━━ Extrait de page ━━

Deux jeunes femmes emménagent dans une cité HLM…
Quinze ans avant La Haine, Jean-Claude Brisseau, fort de son expérience de prof à Bagnolet, montrait, avec infiniment plus d’intelligence que Mathieu Kassovitz, la misère économique, sociale et affective des habitants des grandes barres HLM. Plus réaliste que ses travaux postérieurs, ce premier film professionnel n’en est pas moins teinté de grotesque. La tranquille accumulation de morts violentes du début ne va pas sans humour noir. Ainsi le « je t’ai déjà dit de ne pas toucher aux cadavres » lancé par un père à son fils après que leur voisine se soit jetée par la fenêtre. Entre deux séquences d’une violence extrême, la fantaisie des seconds rôles contribue aussi à faire respirer le spectateur. Lucien Plazanet, sorte de cousin homo de Bernard Menez, est génial.
Au fur et à mesure de son déroulement, le film se concentre sur le drame d’une jeune fille trop pure pour son environnement. La vie comme ça se révèle alors, en plus d’une chronique visionnaire, un des films les plus importants des années 70. En dramatisant le conflit entre une déléguée du personnel et sa hiérarchie dans une PME avec un savoir-faire hollywoodien, le cinéaste prend à bras-le-corps la réalité sociale de son temps tout en inscrivant son film dans la tradition immémoriale des plus beaux mélos doloristes. La frêle pureté de Lisa Hérédia n’a d’ailleurs rien à envier à celle de Lilian Gish chez Griffith. Immense et bouleversant.

━━━
━━ Données fournies ━━

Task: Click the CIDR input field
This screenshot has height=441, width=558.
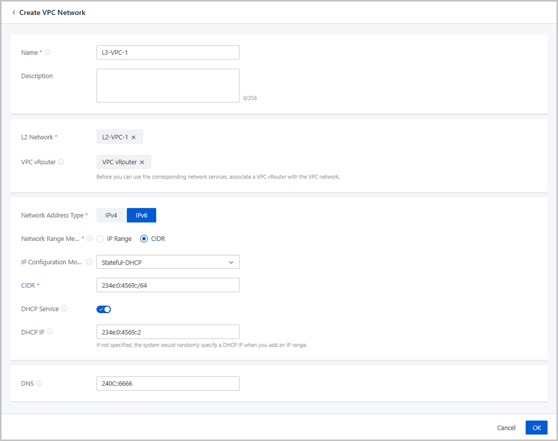Action: [x=167, y=285]
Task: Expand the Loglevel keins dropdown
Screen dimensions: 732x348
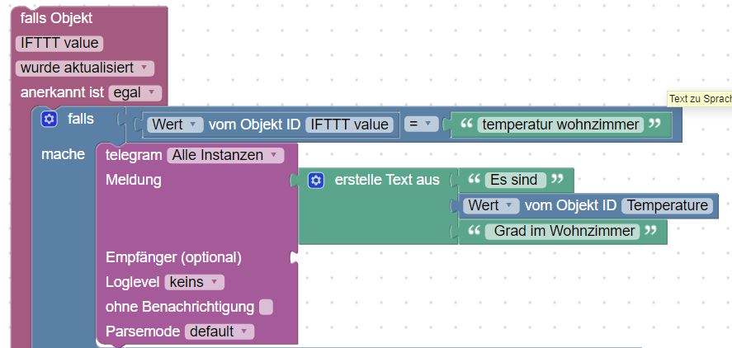Action: tap(195, 282)
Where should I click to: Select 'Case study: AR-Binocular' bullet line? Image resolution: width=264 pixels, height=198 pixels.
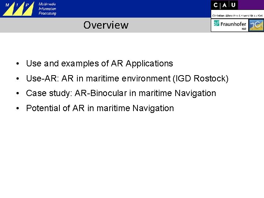(x=121, y=94)
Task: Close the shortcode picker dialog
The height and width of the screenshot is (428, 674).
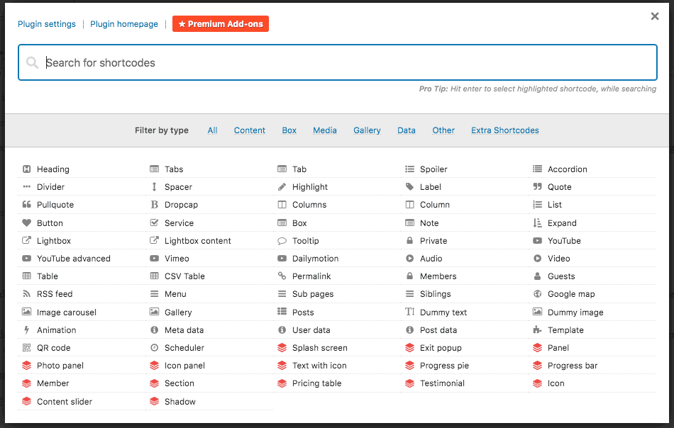Action: pos(654,16)
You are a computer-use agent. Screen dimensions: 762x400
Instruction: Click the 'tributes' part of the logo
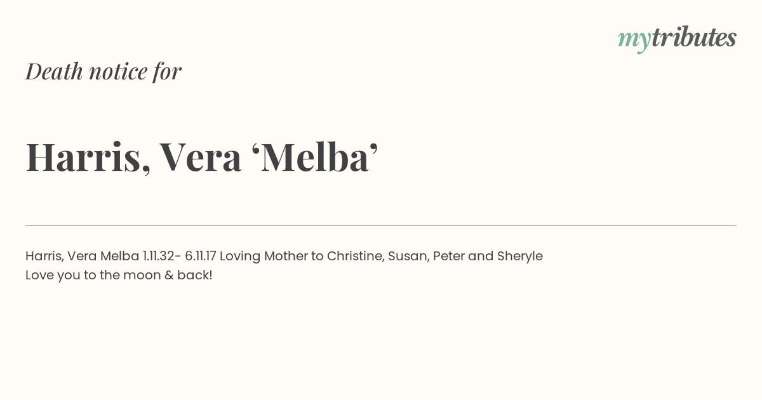tap(693, 37)
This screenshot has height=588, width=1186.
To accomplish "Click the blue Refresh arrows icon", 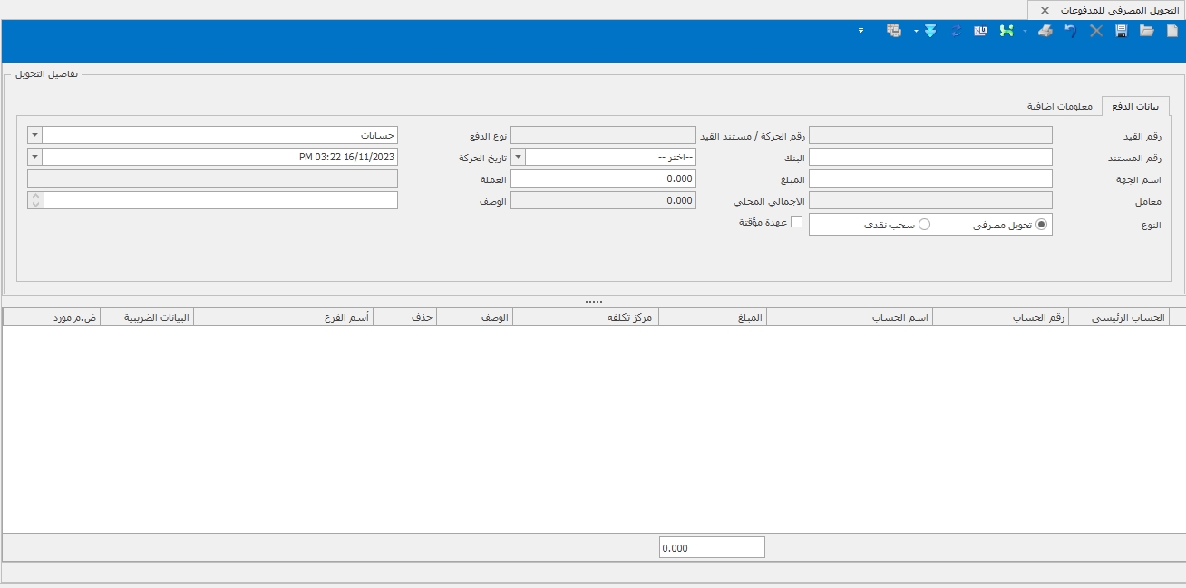I will (x=956, y=31).
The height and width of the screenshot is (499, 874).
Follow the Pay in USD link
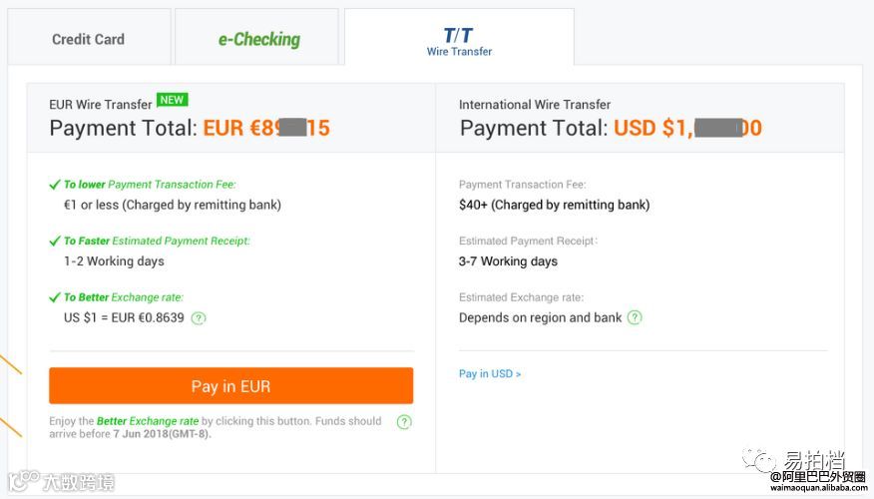click(490, 374)
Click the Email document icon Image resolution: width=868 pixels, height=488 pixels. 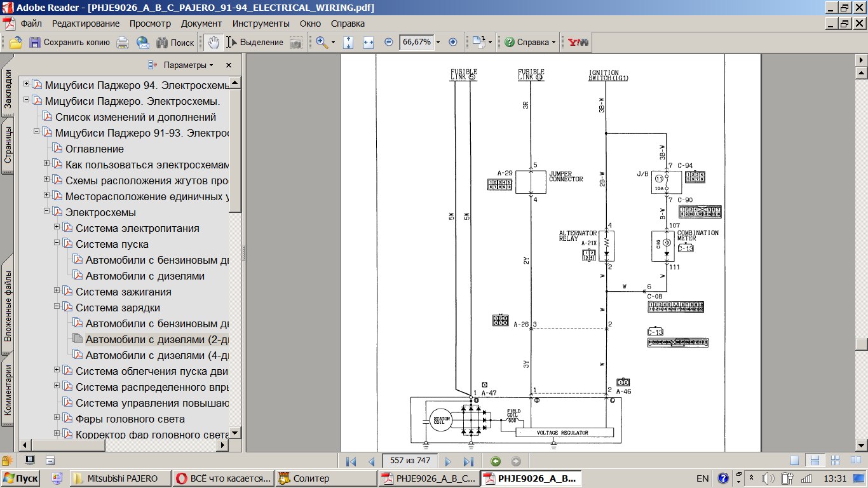click(x=143, y=43)
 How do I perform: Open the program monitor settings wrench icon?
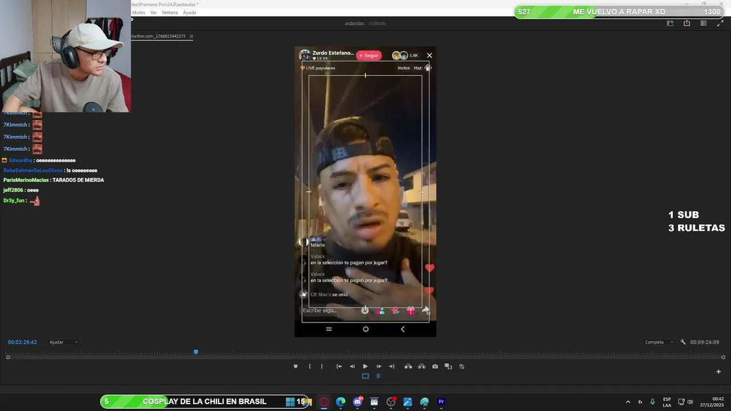683,342
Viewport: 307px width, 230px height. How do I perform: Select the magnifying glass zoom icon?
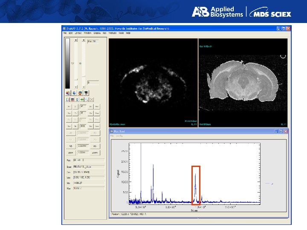87,99
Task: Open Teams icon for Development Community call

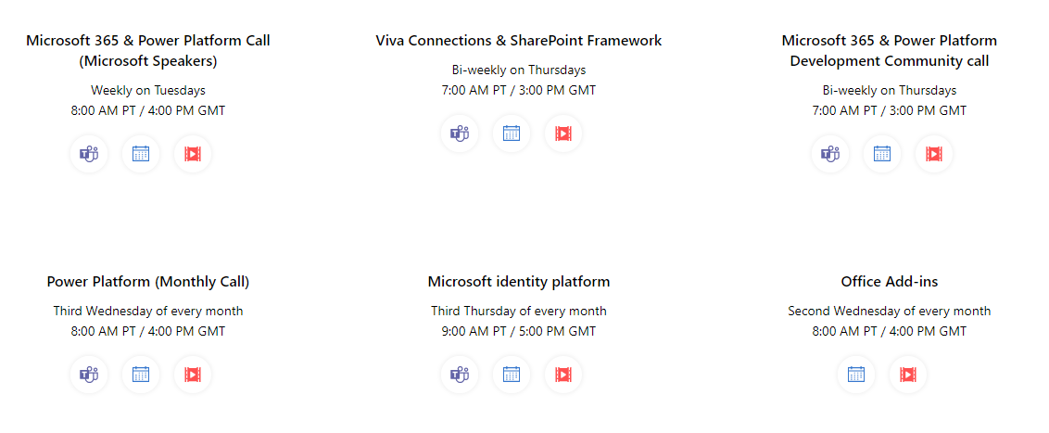Action: pyautogui.click(x=830, y=154)
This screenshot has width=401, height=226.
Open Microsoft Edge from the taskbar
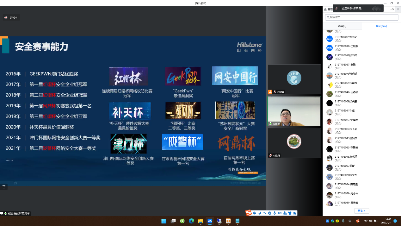click(x=191, y=221)
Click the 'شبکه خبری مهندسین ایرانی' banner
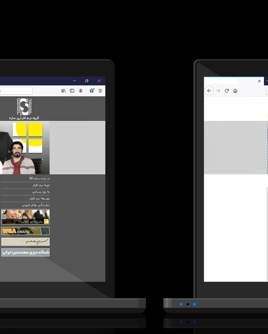 click(25, 253)
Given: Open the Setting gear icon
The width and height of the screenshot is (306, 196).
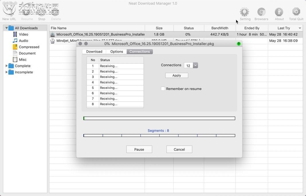Looking at the screenshot, I should point(245,11).

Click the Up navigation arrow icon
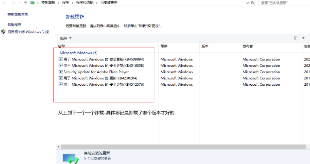tap(25, 3)
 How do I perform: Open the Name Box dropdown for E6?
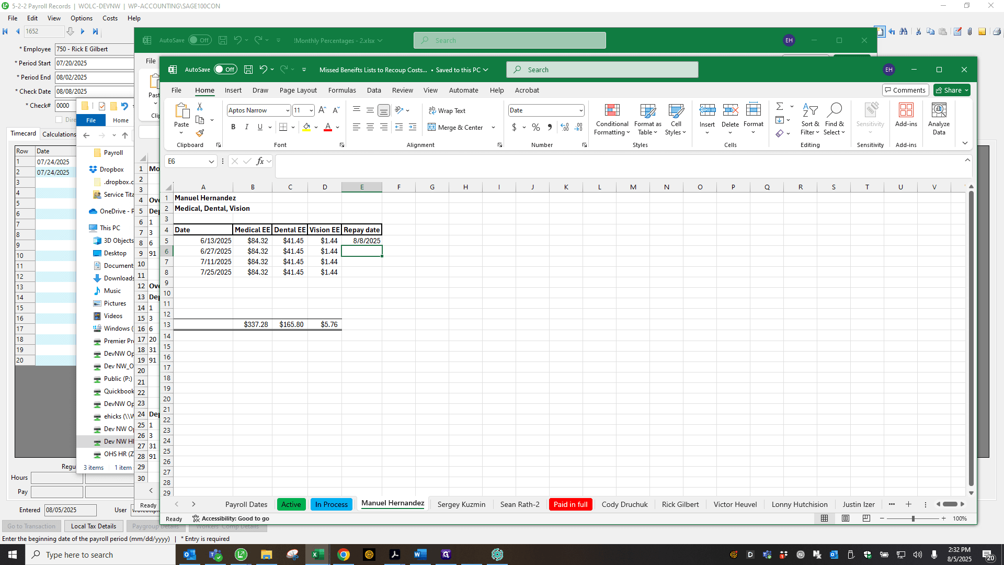[211, 162]
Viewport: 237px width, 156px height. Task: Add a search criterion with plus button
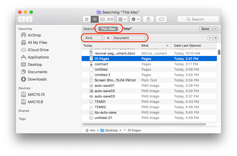point(215,38)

━━━

=== Énoncé ===
Recopiez le passage de la critique de film qui va de « Deux jeunes femmes » jusqu'à « Menez, est génial. ». Les lignes ci-dessus n'ont aucun rapport avec la critique de film.

=== Corrigé ===
Deux jeunes femmes emménagent dans une cité HLM…
Quinze ans avant La Haine, Jean-Claude Brisseau, fort de son expérience de prof à Bagnolet, montrait, avec infiniment plus d’intelligence que Mathieu Kassovitz, la misère économique, sociale et affective des habitants des grandes barres HLM. Plus réaliste que ses travaux postérieurs, ce premier film professionnel n’en est pas moins teinté de grotesque. La tranquille accumulation de morts violentes du début ne va pas sans humour noir. Ainsi le « je t’ai déjà dit de ne pas toucher aux cadavres » lancé par un père à son fils après que leur voisine se soit jetée par la fenêtre. Entre deux séquences d’une violence extrême, la fantaisie des seconds rôles contribue aussi à faire respirer le spectateur. Lucien Plazanet, sorte de cousin homo de Bernard Menez, est génial.